The algorithm is based on the following observation: instead of keeping track of every distinct value, we can keep track of the longest sequence of leading zeroes that we have seen in them so far. This works because the probability that, in a random dataset, a sequence of \(i\) zeroes will occur once in \(10^i\) values, on average.

The algorithm then addresses the following concerns:

  • how to uniformly distribute values, to avoid any bias induced by data
  • how to improve accuracy
  • how to mitigate the influence of outliers

Uniformly distributing values #

In order to remove any accidental bias caused by the values (e.g. a common prefix that would cause similar values to accumulate close to each other), all values are passed through a hash function that must provide uniformly-distributed outputs. Since the output is a binary bit array, the probability goes from \(10^i\) to \(2^i\).

Improving accuracy #

Instead of storing a single estimation, we could store multiple of them and then average their results: doing so would, however, force us to pass each value through a number of independent hash functions, which is computationally expensive.

As an alternative to that, the authors proposed to stick to a single hash function, using part of its output to assign each value to one of several buckets: for example, we could use the leftmost 4 bits to identify the bucket and then take the longest sequence of leading zeroes from the rest of the output. By having \(m\) buckets, we can simulate having \(m\) different hash functions without any added cost.

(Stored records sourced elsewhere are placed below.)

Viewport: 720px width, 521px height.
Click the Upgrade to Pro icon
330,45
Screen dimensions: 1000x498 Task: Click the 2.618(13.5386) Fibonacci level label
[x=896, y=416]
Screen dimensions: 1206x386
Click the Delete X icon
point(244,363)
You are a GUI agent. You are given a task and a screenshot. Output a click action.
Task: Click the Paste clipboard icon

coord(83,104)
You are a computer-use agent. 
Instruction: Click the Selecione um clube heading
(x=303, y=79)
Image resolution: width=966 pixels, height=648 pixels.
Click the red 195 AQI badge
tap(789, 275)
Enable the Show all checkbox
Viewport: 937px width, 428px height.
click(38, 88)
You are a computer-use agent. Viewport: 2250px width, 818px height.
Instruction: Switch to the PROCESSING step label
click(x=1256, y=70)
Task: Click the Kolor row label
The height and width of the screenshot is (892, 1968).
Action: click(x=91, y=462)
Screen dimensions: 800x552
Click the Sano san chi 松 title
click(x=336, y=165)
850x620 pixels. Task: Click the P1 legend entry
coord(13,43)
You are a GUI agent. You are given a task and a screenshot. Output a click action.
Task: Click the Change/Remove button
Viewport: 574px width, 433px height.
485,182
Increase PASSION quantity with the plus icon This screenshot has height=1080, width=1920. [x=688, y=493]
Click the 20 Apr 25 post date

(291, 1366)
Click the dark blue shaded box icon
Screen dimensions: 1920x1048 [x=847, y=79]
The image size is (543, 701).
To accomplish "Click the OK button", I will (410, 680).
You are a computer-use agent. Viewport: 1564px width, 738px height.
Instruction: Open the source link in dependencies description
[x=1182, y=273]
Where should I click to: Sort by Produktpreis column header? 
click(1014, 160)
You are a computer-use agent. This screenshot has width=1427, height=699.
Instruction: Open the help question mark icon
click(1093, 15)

The \(m\) bucket values are denoted as \({{B_1, B_2, …, B_m}}\) (thus the \(B^j\) element in the formula).

On top of this, the authors found out that we can further improve accuracy by throwing out the 30% of buckets with the largest values and averaging only the remaining ones.

Mitigating the influence of outliers #

The algorithm achieves this using the harmonic mean:

$$ H(x_1, x_2, …, x_n) = \frac{n}{\sum_{i=1}^{n}\frac{1}{x_i}} $$

Since the formula takes the reciprocal of each value, numbers that deviate a lot from the rest will not significantly affect the overall result (e.g. \(\frac{1}{2} + \frac{1}{100} = 0.51\)).